* **Dataset excerpts**
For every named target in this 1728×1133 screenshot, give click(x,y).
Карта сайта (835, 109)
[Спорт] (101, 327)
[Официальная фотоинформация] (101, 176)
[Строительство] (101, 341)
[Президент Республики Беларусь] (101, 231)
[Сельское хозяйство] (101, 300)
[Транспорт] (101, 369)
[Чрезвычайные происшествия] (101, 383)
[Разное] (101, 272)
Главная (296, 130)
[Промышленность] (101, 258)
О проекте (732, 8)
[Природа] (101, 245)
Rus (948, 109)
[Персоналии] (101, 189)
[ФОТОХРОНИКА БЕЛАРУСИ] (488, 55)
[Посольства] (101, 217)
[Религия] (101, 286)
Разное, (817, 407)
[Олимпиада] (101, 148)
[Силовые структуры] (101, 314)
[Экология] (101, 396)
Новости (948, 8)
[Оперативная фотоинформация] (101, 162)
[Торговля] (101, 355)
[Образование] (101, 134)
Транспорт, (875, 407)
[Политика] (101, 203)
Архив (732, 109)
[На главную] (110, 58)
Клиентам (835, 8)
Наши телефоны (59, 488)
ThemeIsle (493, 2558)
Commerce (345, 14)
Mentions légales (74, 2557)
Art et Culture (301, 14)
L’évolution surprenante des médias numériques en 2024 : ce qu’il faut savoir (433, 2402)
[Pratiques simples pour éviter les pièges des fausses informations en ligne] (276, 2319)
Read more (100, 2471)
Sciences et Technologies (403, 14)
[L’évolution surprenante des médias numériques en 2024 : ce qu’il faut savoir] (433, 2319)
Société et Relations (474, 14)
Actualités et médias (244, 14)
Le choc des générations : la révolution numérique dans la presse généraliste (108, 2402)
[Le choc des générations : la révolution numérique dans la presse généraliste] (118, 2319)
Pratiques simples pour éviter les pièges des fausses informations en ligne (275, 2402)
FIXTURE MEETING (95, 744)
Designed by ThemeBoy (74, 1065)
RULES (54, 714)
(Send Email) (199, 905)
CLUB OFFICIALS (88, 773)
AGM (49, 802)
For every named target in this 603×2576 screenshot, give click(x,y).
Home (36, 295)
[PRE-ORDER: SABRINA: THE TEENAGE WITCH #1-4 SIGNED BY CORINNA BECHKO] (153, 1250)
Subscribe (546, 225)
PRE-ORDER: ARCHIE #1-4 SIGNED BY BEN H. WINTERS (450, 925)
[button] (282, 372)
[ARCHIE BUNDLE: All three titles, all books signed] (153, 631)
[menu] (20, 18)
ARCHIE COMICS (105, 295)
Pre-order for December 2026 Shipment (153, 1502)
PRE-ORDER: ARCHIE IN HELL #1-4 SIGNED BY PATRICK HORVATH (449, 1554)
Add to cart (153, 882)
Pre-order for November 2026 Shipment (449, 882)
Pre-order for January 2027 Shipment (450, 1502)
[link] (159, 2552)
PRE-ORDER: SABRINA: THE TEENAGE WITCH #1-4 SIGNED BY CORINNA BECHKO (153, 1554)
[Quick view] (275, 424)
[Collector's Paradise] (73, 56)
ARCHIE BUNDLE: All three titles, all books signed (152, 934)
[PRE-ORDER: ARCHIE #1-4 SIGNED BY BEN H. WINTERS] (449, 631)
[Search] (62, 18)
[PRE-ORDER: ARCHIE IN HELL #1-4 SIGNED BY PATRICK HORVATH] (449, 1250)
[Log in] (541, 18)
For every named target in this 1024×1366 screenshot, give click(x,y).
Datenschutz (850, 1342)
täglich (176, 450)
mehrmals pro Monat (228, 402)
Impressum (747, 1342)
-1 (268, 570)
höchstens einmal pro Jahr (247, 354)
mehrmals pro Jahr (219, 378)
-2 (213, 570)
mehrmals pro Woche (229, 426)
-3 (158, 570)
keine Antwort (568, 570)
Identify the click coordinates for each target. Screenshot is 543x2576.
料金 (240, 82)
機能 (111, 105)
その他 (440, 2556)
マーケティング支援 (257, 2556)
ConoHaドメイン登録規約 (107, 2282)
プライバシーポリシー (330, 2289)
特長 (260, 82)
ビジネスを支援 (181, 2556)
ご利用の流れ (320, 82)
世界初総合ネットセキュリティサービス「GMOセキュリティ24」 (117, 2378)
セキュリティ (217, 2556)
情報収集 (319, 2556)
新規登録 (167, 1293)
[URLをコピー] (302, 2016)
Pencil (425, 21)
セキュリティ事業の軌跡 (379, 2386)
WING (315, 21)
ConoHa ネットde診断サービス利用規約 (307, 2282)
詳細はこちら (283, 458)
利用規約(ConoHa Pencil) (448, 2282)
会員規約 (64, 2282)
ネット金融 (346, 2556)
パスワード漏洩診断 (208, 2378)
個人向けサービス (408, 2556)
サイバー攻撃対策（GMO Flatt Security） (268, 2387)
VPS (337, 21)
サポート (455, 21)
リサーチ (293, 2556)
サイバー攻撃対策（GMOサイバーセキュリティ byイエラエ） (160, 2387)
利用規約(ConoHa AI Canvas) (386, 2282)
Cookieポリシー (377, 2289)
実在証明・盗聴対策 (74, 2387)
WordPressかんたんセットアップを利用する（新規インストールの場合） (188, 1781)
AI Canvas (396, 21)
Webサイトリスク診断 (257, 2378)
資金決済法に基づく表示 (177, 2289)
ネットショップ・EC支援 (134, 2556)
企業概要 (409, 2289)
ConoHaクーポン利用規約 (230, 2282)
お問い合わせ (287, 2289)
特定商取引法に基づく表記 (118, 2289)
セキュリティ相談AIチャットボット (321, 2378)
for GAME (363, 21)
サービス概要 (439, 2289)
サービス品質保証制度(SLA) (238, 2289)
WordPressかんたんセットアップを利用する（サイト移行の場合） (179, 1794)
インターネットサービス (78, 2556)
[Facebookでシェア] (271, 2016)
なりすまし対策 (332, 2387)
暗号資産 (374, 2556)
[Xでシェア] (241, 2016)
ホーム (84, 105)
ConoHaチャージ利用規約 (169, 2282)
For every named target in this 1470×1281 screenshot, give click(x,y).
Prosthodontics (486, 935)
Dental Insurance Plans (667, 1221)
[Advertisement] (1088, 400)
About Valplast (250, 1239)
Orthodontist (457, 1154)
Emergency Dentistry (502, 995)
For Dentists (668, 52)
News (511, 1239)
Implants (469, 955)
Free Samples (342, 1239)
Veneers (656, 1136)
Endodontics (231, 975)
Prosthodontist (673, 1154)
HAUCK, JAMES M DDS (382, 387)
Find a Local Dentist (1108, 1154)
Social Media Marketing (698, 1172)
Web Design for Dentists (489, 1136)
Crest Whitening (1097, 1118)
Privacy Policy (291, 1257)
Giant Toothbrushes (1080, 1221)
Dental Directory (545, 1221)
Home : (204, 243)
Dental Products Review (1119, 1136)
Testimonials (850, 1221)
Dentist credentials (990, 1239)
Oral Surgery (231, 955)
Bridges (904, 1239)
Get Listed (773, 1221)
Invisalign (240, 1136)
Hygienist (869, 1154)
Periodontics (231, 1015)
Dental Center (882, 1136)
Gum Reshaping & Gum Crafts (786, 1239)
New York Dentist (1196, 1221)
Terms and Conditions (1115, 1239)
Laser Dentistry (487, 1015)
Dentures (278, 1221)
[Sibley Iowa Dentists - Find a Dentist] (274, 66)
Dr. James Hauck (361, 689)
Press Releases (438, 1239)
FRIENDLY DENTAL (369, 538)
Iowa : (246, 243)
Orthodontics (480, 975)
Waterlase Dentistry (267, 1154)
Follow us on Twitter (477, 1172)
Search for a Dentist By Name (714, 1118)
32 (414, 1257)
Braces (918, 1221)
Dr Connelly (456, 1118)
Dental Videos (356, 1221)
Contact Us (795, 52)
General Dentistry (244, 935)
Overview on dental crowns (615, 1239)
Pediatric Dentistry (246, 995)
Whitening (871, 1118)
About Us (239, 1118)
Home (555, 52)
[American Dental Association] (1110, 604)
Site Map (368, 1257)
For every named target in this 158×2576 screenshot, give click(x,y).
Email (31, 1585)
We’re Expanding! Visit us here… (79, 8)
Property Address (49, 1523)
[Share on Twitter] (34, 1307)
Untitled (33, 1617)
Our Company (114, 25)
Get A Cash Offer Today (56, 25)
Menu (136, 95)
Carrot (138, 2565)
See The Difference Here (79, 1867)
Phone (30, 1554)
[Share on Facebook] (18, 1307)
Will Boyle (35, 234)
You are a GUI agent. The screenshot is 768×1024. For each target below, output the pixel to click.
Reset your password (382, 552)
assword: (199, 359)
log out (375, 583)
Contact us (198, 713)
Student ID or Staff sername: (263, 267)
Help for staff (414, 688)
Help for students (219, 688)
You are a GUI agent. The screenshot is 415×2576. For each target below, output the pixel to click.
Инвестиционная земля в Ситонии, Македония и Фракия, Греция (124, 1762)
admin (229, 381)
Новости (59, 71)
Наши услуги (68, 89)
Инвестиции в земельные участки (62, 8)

* **Activity**
Could you set down, exactly as written, the lines above between the one holding "[Природа] (101, 245)" and the one holding "Art et Culture (301, 14)", inclusive, and nothing more?

* **Solution to this exercise**
[Природа] (101, 245)
Rus (948, 109)
[Персоналии] (101, 189)
[ФОТОХРОНИКА БЕЛАРУСИ] (488, 55)
[Посольства] (101, 217)
[Религия] (101, 286)
Разное, (817, 407)
[Олимпиада] (101, 148)
[Силовые структуры] (101, 314)
[Экология] (101, 396)
Новости (948, 8)
[Оперативная фотоинформация] (101, 162)
[Торговля] (101, 355)
[Образование] (101, 134)
Транспорт, (875, 407)
[Политика] (101, 203)
Архив (732, 109)
[На главную] (110, 58)
Клиентам (835, 8)
Наши телефоны (59, 488)
ThemeIsle (493, 2558)
Commerce (345, 14)
Mentions légales (74, 2557)
Art et Culture (301, 14)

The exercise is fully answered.